§ **INSTRUCTION**
Return, verbatim, the lines of the records from the one containing "Viewport: 1433px width, 767px" through the one containing "tap(1376, 83)", inclusive of both.
## Begin
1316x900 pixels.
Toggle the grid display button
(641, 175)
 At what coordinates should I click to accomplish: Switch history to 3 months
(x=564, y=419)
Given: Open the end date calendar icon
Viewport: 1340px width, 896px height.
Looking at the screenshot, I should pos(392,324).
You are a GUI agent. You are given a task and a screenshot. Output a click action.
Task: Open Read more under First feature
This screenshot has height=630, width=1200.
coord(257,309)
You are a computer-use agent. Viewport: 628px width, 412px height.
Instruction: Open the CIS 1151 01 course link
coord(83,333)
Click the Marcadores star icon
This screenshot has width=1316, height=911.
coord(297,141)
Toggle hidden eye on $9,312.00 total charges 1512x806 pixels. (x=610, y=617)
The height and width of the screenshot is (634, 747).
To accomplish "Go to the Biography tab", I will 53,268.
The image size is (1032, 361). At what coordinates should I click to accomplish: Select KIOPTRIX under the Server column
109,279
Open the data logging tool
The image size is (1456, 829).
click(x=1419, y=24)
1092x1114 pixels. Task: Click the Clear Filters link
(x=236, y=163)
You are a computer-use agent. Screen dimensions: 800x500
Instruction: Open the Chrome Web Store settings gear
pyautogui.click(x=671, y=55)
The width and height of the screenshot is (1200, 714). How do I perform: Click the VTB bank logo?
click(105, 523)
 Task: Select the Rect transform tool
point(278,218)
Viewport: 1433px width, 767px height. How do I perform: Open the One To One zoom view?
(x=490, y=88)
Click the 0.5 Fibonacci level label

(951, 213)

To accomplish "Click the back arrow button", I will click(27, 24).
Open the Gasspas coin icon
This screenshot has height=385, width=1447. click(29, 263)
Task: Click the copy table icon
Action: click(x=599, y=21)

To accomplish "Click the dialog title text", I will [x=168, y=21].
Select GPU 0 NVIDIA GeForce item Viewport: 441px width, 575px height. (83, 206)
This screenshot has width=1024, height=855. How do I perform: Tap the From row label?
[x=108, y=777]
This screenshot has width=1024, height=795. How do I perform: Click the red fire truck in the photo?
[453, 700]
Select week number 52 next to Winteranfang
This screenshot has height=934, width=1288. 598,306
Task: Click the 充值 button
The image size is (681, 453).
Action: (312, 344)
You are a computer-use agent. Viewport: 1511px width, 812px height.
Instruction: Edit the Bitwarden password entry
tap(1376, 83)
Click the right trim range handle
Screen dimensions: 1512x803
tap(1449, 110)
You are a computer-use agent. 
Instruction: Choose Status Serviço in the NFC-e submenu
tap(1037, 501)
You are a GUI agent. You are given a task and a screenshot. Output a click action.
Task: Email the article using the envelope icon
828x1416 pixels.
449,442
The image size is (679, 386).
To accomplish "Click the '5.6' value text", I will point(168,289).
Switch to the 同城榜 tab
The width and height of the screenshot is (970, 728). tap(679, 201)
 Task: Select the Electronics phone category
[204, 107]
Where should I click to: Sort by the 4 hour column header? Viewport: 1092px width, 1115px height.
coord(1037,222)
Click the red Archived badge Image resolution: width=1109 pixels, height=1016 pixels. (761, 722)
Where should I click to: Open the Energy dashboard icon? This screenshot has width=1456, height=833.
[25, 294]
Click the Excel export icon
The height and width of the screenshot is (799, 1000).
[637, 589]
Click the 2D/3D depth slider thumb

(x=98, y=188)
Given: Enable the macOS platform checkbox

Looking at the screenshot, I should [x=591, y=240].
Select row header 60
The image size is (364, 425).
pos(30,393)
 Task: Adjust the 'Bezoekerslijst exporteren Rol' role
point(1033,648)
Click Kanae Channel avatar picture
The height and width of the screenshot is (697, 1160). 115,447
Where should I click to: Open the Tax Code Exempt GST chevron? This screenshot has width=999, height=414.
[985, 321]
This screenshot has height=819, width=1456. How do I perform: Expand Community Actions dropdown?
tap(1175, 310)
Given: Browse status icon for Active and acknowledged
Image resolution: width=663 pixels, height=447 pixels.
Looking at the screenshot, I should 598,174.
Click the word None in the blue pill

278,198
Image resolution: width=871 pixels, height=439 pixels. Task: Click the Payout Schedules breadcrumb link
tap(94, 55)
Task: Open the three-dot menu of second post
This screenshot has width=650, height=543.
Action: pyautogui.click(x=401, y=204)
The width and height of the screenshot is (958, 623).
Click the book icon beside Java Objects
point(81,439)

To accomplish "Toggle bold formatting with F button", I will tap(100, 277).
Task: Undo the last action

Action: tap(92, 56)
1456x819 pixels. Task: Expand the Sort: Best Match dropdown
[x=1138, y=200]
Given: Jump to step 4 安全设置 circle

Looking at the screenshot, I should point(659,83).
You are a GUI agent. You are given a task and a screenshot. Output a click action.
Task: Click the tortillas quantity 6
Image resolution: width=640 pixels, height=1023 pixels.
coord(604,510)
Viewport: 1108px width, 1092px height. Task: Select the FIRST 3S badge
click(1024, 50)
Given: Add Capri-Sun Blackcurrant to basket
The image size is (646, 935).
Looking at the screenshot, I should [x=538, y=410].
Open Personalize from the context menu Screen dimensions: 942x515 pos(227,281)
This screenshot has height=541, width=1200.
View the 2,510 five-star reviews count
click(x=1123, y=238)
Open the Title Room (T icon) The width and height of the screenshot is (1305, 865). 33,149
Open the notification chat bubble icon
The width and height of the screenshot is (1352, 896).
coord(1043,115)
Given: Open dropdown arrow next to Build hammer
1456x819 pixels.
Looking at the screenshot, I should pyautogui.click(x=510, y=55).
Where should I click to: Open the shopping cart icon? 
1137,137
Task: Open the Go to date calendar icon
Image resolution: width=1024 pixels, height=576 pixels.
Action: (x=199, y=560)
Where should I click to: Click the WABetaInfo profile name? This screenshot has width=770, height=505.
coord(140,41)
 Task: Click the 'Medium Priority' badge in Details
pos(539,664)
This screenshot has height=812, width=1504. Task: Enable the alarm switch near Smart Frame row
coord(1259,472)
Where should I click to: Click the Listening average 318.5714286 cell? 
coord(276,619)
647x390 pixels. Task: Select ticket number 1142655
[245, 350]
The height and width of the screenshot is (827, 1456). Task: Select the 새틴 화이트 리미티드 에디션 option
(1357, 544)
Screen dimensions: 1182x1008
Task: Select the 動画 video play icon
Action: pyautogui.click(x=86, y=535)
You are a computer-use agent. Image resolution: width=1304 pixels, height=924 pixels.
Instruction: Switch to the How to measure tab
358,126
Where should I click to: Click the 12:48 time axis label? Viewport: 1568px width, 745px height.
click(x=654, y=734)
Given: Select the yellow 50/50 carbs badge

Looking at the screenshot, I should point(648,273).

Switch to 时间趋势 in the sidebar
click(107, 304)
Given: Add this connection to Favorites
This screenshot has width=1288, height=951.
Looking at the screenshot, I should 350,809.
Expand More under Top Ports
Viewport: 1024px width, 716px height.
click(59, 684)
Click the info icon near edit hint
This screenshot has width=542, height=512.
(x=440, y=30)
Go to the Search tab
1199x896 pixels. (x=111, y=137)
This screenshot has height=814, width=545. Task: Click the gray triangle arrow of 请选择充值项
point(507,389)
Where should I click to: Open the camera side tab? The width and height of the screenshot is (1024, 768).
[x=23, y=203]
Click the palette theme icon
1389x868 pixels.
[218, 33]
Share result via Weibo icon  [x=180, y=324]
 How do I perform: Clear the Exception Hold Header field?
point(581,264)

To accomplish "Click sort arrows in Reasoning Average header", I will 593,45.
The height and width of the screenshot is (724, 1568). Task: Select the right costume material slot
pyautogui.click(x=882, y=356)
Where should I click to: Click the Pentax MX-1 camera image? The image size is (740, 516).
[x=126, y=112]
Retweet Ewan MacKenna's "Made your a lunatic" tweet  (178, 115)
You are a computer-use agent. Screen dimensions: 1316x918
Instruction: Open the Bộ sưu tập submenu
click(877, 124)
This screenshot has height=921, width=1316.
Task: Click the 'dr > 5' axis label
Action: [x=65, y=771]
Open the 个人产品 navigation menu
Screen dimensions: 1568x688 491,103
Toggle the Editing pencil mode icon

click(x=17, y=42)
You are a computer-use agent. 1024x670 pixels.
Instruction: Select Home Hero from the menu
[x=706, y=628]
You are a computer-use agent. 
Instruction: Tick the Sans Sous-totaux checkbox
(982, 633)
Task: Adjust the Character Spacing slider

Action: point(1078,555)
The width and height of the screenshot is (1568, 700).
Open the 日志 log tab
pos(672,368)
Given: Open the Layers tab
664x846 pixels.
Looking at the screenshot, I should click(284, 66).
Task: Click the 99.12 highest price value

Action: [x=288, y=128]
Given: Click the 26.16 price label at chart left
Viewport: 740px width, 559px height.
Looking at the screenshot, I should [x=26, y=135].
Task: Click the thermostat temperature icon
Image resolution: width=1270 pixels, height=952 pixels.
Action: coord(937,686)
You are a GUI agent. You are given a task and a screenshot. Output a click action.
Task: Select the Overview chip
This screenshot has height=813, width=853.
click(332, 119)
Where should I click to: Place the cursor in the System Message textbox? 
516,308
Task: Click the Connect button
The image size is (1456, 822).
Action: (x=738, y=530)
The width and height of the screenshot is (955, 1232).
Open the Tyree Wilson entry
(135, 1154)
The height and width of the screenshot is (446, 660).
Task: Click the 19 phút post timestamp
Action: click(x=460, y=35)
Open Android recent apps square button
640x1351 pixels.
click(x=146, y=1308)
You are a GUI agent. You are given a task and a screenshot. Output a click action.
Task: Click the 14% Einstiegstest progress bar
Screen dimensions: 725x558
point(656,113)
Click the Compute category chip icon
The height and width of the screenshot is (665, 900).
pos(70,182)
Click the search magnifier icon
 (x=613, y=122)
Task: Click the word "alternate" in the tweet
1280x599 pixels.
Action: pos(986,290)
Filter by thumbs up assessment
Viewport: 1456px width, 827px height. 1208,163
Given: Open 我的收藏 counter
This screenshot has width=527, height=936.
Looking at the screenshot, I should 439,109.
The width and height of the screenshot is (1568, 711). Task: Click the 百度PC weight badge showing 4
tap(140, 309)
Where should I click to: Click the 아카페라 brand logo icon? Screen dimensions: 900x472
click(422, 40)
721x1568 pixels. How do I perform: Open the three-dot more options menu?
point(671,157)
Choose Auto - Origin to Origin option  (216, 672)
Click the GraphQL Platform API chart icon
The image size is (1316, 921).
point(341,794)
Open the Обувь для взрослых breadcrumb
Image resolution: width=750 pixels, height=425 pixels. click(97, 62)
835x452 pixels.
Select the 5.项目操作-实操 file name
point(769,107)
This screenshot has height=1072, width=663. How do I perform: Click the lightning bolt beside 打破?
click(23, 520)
## End
§ **WRITTEN ANSWER**
Viewport: 1433px width, 767px height. How do I perform: Open the One To One zoom view?
(x=490, y=88)
Click the 0.5 Fibonacci level label

(951, 213)

To accomplish "Click the back arrow button", I will click(27, 24).
Open the Gasspas coin icon
This screenshot has height=385, width=1447. click(29, 263)
Task: Click the copy table icon
Action: click(x=599, y=21)

To accomplish "Click the dialog title text", I will [x=168, y=21].
Select GPU 0 NVIDIA GeForce item Viewport: 441px width, 575px height. (83, 206)
This screenshot has width=1024, height=855. How do I perform: Tap the From row label?
[x=108, y=777]
This screenshot has width=1024, height=795. How do I perform: Click the red fire truck in the photo?
[453, 700]
Select week number 52 next to Winteranfang
This screenshot has height=934, width=1288. 598,306
Task: Click the 充值 button
The image size is (681, 453).
Action: (312, 344)
You are a computer-use agent. Viewport: 1511px width, 812px height.
Instruction: Edit the Bitwarden password entry
tap(1376, 83)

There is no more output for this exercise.